**The tasks**
#1 Which parties does the passage on country-by-country reporting name as possible performers of the risk assessment?
#2 Write out the passage on country-by-country reporting, everything from "Rebecca Reading, international" down to "regards to the US.".
#3 Continue the passage on country-by-country reporting from the point where it stops.

Rebecca Reading, international tax partner at RSM, an accountancy firm, said countries that went further than what had been agreed by the OECD risked “alienating others and putting their future co-operation in doubt”. She said the risk was particularly acute with regards to the US.

First, a tax partner gave the reaction. Rather bizarrely, accounting firms still think country-by-country reporting is a tax issue when it is about the supply of accounting data. There is no-one on earth that thinks companies will be taxed on country-by-country reporting data. It was never designed for that purpose, and I am the person most able to say that with confidence. This was always meant to be accounting data that was to be the basis for a risk assessment that would change corporate behaviour. It did not matter who did the risk assessment, I reasoned: whether it was a tax authority, investors or civil society the outcome would be the same, which was that companies would back away from tax haven abuse if their use of these places was exposed. And risk is what accounting data is meant to expose. The accounting firms either do not get this or are still in deliberate denial that this is an accounting and not a tax issue.

**Dataset content**

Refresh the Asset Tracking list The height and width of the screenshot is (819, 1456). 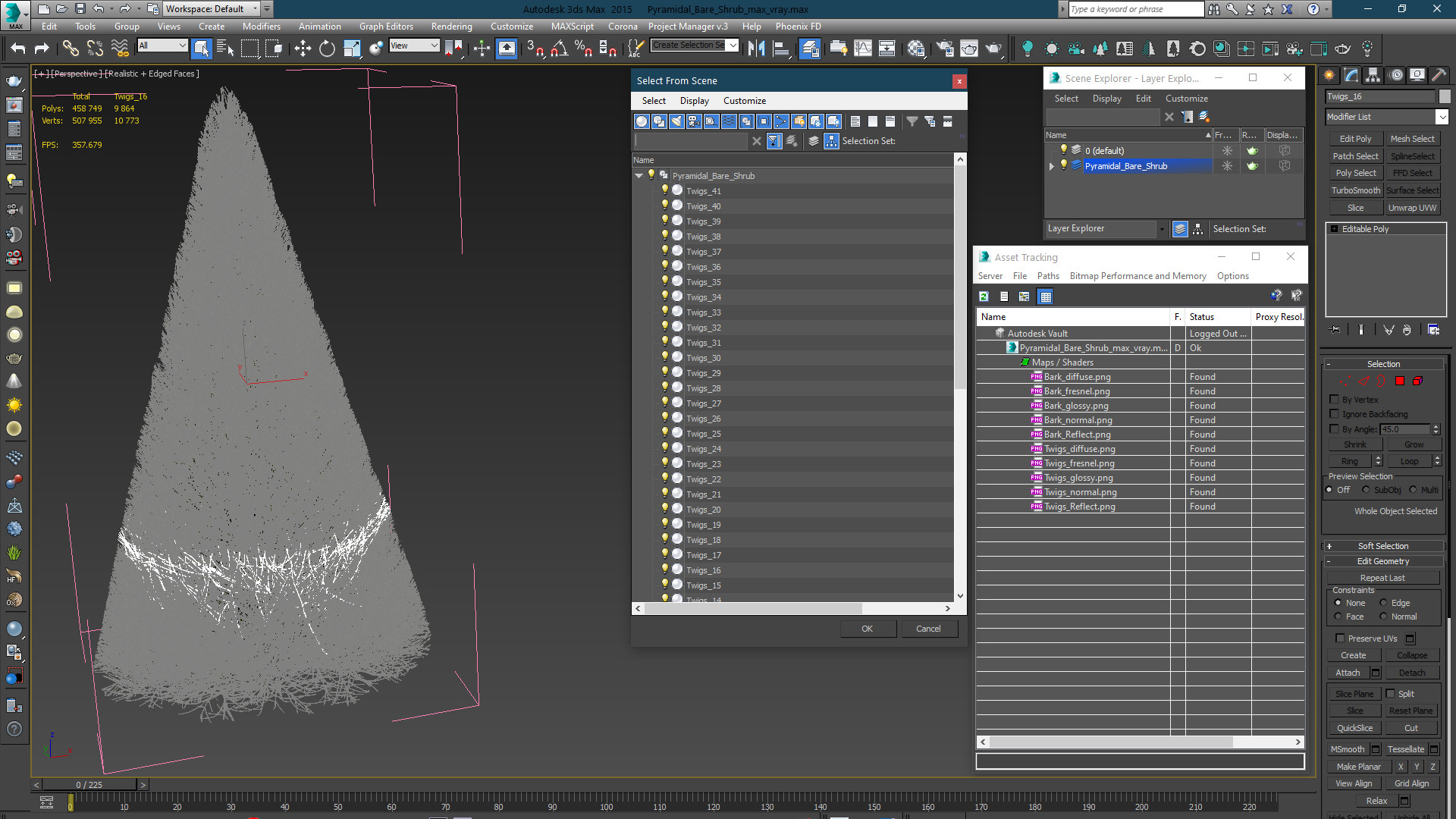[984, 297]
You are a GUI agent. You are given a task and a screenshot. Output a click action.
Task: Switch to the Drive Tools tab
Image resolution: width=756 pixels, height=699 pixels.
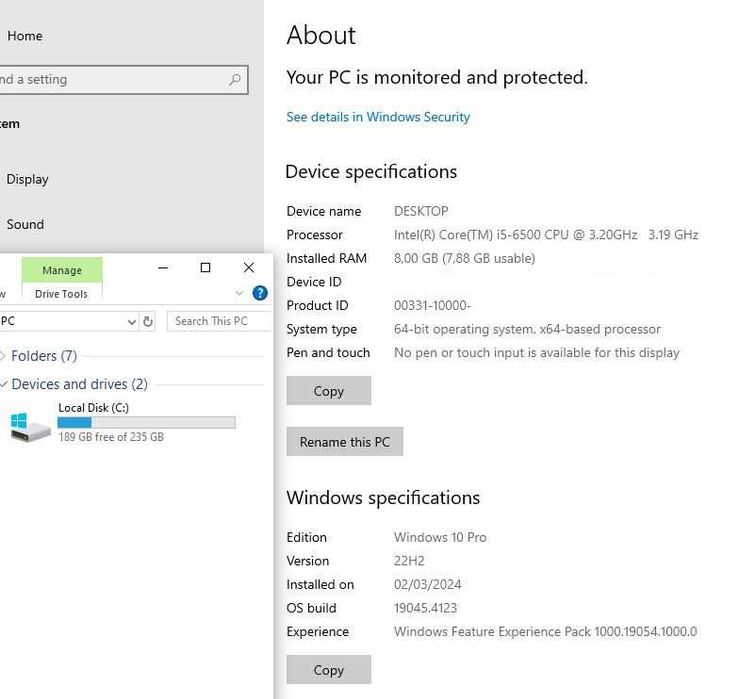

**Per-task outputs**
#1 A tax authority, investors, civil society

#2
Rebecca Reading, international tax partner at RSM, an accountancy firm, said countries that went further than what had been agreed by the OECD risked “alienating others and putting their future co-operation in doubt”. She said the risk was particularly acute with regards to the US.

#3
Second, they're assisted in this denial by the continuing refusal of the International Accounting Standards Board to engage with what is now the single biggest issue in world accounting. This suggests that the confusion in RSM is not by chance, but is deliberate and part of a plan. The accounting elite suggest that country-by-country reporting is just a tax issue of a concern to civil society and tax authorities and so not an accounting issue they need engage with. They know that's not true. They know country-by-country reporting completely transforms the way the world would see global corporations. They know it rewrites the rules on globalisation itself. But they are still in denial on it, which is why the EU should end the IASB's funding, precisely because it is not in any way fulfilling its public duty mandate.

And third, the FT happily joins in with this. The view is not challenged. It is accepted that the US view of tax may dictate the data needed in European markets to determine the risks investors and others face and no challenge is offered.

There is a conspiracy in the accounting profession on this issue, but they have to decide sometime soon on which side they stand. Will they do their public duty or will they lose their privileged status as supposed standard setters? I do not think they can continue their conflicted position for much longer.

It's time for a debate. Maybe the ICAEW would like to stage it?